# Bedtime Snacks And Extra Insulin



## TheClockworkDodo (Sep 13, 2015)

A question for other people who are type 1 - do you have a bedtime snack, and if so, do you have extra fast-acting insulin to cover it?

When I was first diagnosed I was told by one DSN that everyone with type 1 must have a bedtime snack to prevent hypos during the night.  So I got myself into the habit of doing this (with an effort, because any change to the way I eat effects my ME) - usually a couple of ryvita, which is about 15g carbs.

Then I was told by another DSN that I didn't have to continue having a bedtime snack after the first year - but could have a small one - such as a couple of ryvita - as my BGLs are usually pretty low (and that I should inject extra Novorapid if they were high).  So, having got myself into the habit of eating at night, I continued to do so as it was easier than making the effort to stop, and only injected extra Novorapid if my BGL was over about 8-10.

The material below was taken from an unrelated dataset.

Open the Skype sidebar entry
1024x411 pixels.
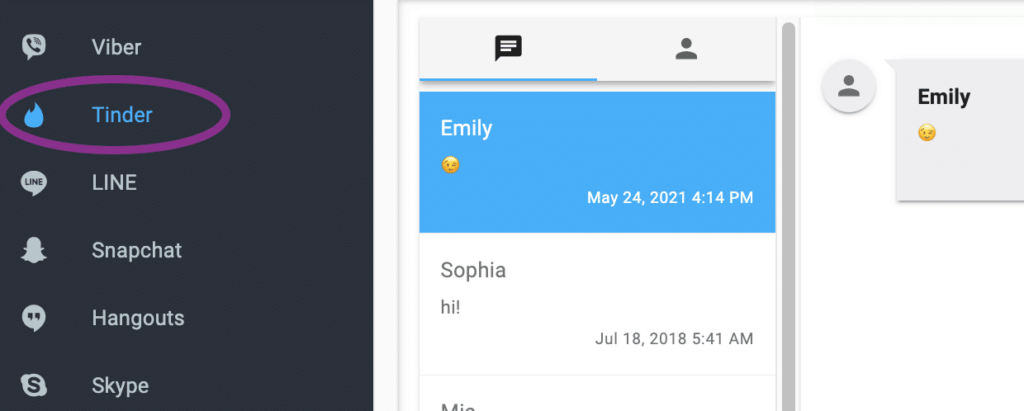120,385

Then I saw a consultant who was horrified that I eat at night, and said I should have an extra injection of fast-acting insulin to cover it!  So I started injecting an extra one unit or half unit of Novorapid at night most nights, especially if my bedtime reading was over 6 or 7, with the aim of my morning fasting reading being 4 or 5.

Then, having moved house, I saw new DSN here who was horrified that I inject extra fast-acting insulin at night and said that I should stop - that injecting one unit or a half unit was pointless and it doesn't matter if my morning fasting reading is 8!

Hmmm 

Has anyone any thoughts, please?!  I have gone back to advice of second DSN and am injecting extra Novorapid if over about 8 at night.  I don't feel comfortable with high morning readings, but then I am so used to having low BGLs I feel better when my BGL's 3 than I do when it's 8 anyway.  I have no idea what my blood sugar does overnight normally as I am never awake enough to test it - I only wake up if I'm hypo - but am concerned if I don't inject for what I'm eating then it might be going really high.

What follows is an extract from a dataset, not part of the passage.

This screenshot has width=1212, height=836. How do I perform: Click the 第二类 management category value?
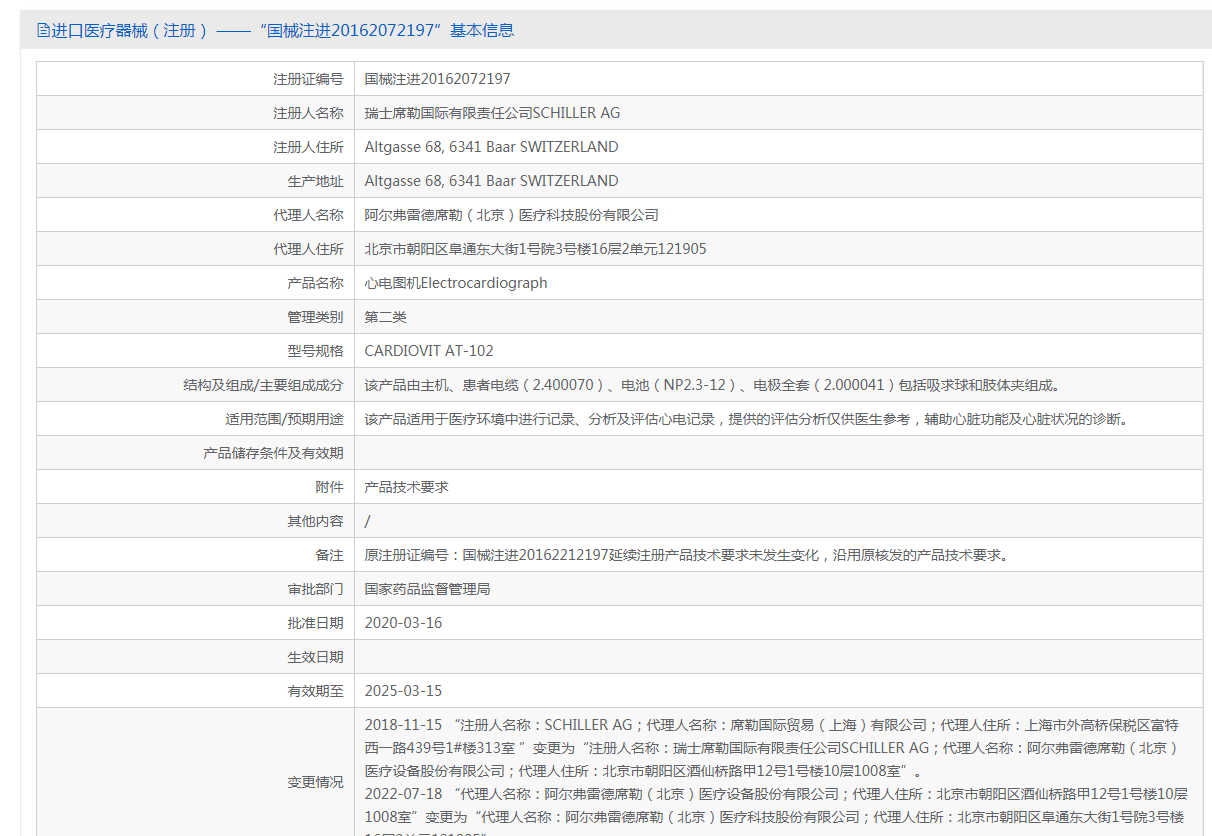tap(386, 317)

Oh - my slow-acting insulin is Lantus and I inject that at night.  Current DSN says I shouldn't inject Novorapid at the same time because they will both peak at once, but I have no evidence of this (ie I don't hypo in the night if I inect Novorapid at night).


----------



## Northerner (Sep 13, 2015)

Personally, when I was first diagnosed, I used to have a snack if my level was below 6-7 before bed, but never injected novorapid for it. Over time I adjusted my lantus to avoid night hypos and was able to stop having the snack also because my levels became more stable overnight. I would (and still do) inject my last novorapid, for my evening meal at least 5 hours before bed so that there would be no chance it would still be circulating during the night. I took these precautions chiefly because I live alone and there would be no-one to know if I had a bad night hypo, so I wanted to restrict as far as possible the risks of it happening (although even then I sometimes, very rarely, get unexplained drops 7-8 hours after injecting ). I would only correct a high level at night with extreme caution and have rarely needed to do it (I'd only do it if levels were in the teens. The DSN who says 1.5 units doesn't do anything is patently wrong - some people are far more insulin-sensitive than others, so a correction of that size would be perfectly fine for a lot of people and achieve the desired effect 

I think the main point is, how safe is your situation, and how good is your knowledge and experience of how to minimise risks? People can be very different, so hard and fast rules are hard to apply, you can really only work from general principles i.e. you have a problem, here's a possible solution, try it, it worked, use it again. So it's more about knowing how diabetes works for you and what strategies you can apply to work round problems 

Some people find it nearly impossible to control things smoothly overnight, especially on injections, so sometimes a pump can really help when you need varying basal needs, plus you can do things like extended boluses, temporary reductions in basal etc. I'm one of the lucky ones who doesn't need to do that.


----------



## Pumper_Sue (Sep 13, 2015)

In answer to your question no I don't have a bedtime snack.
As you are using MDI you shouldn't need to snack unless your blood sugar is on the low side.


----------



## Dasroots (Sep 13, 2015)

I've never snacked unless my BM's where on the low side but then I wouldn't inject. I would only do a correction if my BM's where in the teens and I would only inject a couple of units.


----------



## Matt Cycle (Sep 13, 2015)

Agree with Sue.  When I was first diagnosed (29 years ago now) I was on two injections of Humulin I and snacks were part of the regime.  Mid-morning, mid-afternoon and before bed.  Blood testing was a bit more haphazard then though using BM sticks without meters.  After a year of that I moved onto MDI and was told to inject before eating and no need for snacks unless blood sugar was low.  I've stuck to that ever since.


----------



## AlisonM (Sep 13, 2015)

No snacks for me either, unless I'm below 6.0 at bedtime which, I've learned, means a night hypo is almost a certainty for me. That may change now I'm on MDI, it's too soon to say for sure.


----------



## Robin (Sep 13, 2015)

Since I got my Libre, and I can see exactly what the pattern has been overnight, I have discovered I decline slowly until 3am, then rise again til I wake. I do this irrespective of whether I've had a bedtime snack or not. I used to take my Lantus at bedtime, but brought it forward to 6pm, so that I didn't have a Lantus peak during the night, because I thought that's what might be causing my 3am slumps, but apparently not, it's just my body!


----------



## Northerner (Sep 13, 2015)

Robin said:


> Since I got my Libre, and I can see exactly what the pattern has been overnight, I have discovered I decline slowly until 3am, then rise again til I wake. I do this irrespective of whether I've had a bedtime snack or not. I used to take my Lantus at bedtime, but brought it forward to 6pm, so that I didn't have a Lantus peak during the night, because I thought that's what might be causing my 3am slumps, but apparently not, it's just my body!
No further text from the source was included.